Your copy should begin at the line containing "Instruction: Click Western" and end at the last line of the records below, matching each line exactly and leaving out pictures.

**DATA:**
-- Opening Marker --
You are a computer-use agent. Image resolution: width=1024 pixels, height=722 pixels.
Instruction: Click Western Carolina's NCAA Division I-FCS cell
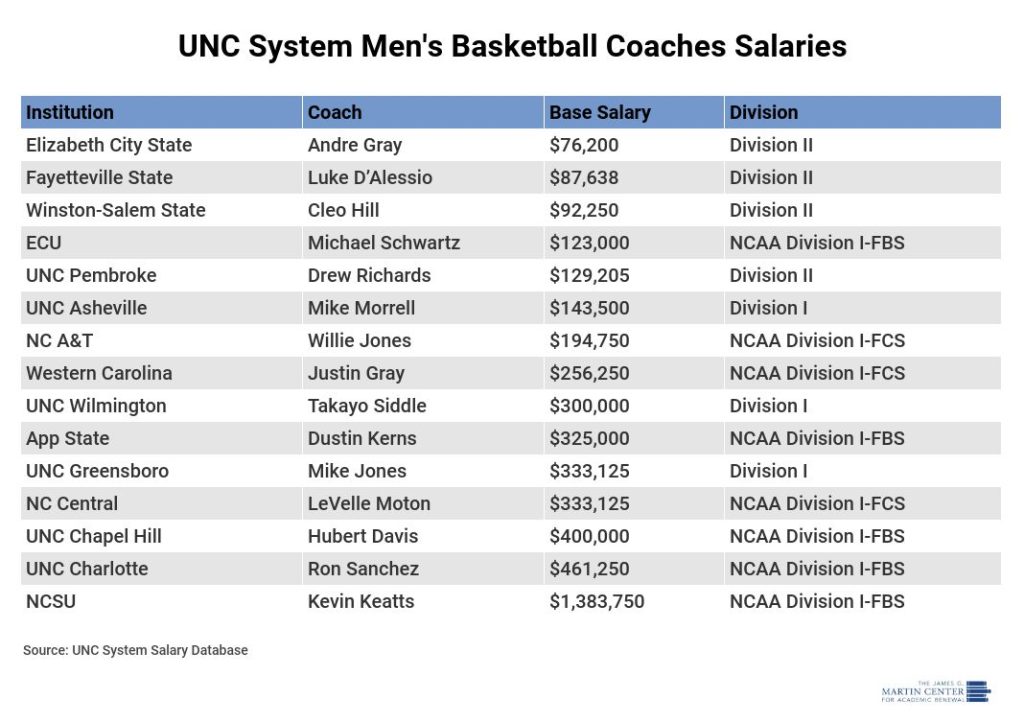(817, 373)
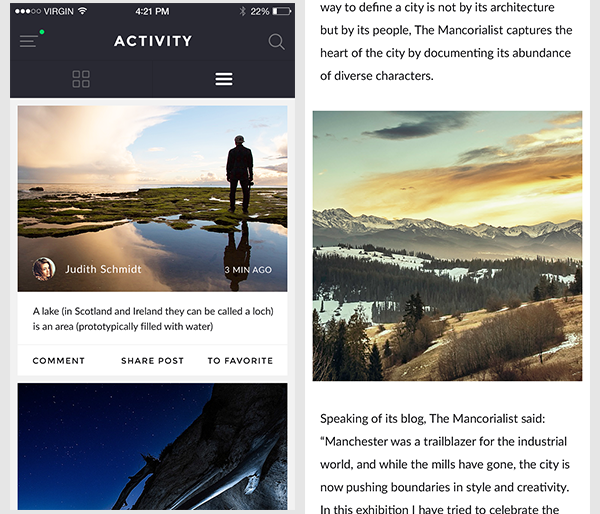The height and width of the screenshot is (514, 600).
Task: Tap the Mancorialist quote paragraph
Action: (x=445, y=464)
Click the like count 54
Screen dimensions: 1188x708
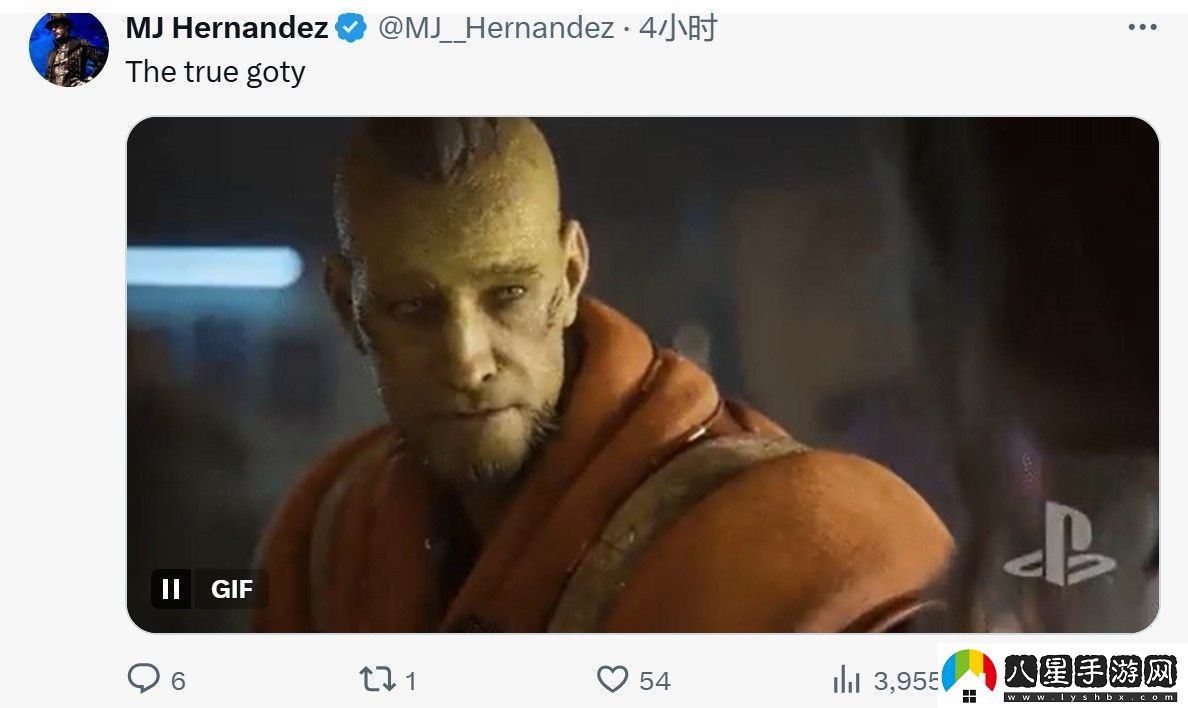click(655, 681)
-- Closing Marker --
**EXERCISE SOLUTION:**
Instruction: Click Western Carolina's NCAA Division I-FCS cell
(817, 373)
The height and width of the screenshot is (514, 600).
Task: Tap the Mancorialist quote paragraph
Action: (x=445, y=464)
Click the like count 54
Screen dimensions: 1188x708
click(655, 681)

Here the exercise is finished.